§ **EXCERPT**
────────────────────

First off, welcome to Wrong Planet.

I am reading your introduction and you are discussing several very interesting items.

When I was a young boy, I had a doll. It was a Howdy Doody Doll. Strange for a young boy to play with. But it allowed me to communicate. I had to be several different people in order to have a conversation with it. There was me and there was this imaginary person that I talked with. We would have conversations together.

Then you began talking about your medical condition. You have a Left Supramarginal Gyrus. The human brain has two halves. One on the right side and the other on the left side. The left side of the brain is dominant. It is our daytime brain. Our right side of our brain is our secondary brain. It normally occupies our sleep side in REM and NREM sleep. As a child, these two sides work together and around the age of 11 or 12, these two sides join together and we become Adults. But if we are damaged either before we are born or before the age of 11 or 12, our brain development changes and we remain children deep down inside. We become a little bit like Peter Pan. In my case I was attacked by a bull when I was around age 3 or 4 and it killed me. I experienced what has been called a near death experience. But I came back to life but it was a different brain that came back. It was my right side brain, my sleep brain. And I have lived my entire life as a right side dominant brain. My left side eventually came back but it became my night time brain.

────────────────────

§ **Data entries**
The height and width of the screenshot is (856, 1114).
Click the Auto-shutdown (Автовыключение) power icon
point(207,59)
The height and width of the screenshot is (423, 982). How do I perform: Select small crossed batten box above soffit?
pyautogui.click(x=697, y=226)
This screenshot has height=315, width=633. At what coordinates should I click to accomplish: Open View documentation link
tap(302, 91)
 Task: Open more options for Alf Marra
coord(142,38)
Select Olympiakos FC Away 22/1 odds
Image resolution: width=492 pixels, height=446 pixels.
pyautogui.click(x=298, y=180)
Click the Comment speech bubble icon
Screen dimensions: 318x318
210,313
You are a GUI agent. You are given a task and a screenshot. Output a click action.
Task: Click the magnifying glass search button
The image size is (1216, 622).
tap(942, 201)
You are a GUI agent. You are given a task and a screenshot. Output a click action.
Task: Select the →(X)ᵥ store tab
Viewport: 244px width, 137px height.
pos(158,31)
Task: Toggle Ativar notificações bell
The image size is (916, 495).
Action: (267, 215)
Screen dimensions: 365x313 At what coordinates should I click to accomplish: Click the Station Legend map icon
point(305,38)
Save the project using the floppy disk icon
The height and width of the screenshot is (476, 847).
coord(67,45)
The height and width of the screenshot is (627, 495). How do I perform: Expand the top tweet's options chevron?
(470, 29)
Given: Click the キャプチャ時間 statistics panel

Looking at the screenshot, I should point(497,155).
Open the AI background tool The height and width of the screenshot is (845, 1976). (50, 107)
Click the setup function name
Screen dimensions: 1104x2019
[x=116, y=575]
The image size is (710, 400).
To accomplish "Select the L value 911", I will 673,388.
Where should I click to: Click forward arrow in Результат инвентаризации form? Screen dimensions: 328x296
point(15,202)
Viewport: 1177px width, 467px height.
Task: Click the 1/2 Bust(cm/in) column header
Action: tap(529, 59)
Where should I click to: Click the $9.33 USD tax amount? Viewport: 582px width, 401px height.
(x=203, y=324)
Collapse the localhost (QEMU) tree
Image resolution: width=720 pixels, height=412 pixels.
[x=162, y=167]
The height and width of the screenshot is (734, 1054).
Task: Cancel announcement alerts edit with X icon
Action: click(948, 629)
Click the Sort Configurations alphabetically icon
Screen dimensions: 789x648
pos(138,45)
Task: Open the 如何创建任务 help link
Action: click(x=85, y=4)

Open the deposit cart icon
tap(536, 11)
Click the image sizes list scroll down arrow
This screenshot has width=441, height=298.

────────────────────

§ **REQUIREMENT 1**
In the welcome post, what reason does the writer give for why some people "remain children deep down inside"?
§ **REQUIREMENT 2**
Write the next paragraph of the welcome post, continuing after its last sentence.

§ **ANSWER 1**
According to the post, the two sides of the brain normally join together around age 11 or 12, when we become adults. If the brain is damaged before birth or before that age, its development changes, and the person stays a child deep down inside.

§ **ANSWER 2**
The right side brain knows words but they are the words found in music. That is why many of those with this type of condition go on to become great song writers or musicians.

What else can I tell you. The right side of a persons brain, the sleep side works very fast. Almost at the speed of light. One of its jobs at night is to clean house. It moves all the knowledge learned during the day and moves it from short term memory into long term memory. Then it does a very important step. It erases short term memory. Everything that brain knows is lost. As a result, I think very fast but then I have a problem understanding what I have thought. Eventually, they solved that problem when I took a class in school called Speed Reading. It allowed me to tear apart all the words in a paragraph and break them apart and reconstruct them from the inside out. I use this process when I read very difficult writing.

I wonder if you are a picture thinker. Most people think in terms of words. But some people think in pictures. As a result their IQs can become very large over 150. Their minds move at the speed of light, but they have problems putting all these pieces together.

Anyways good luck on your journey through life.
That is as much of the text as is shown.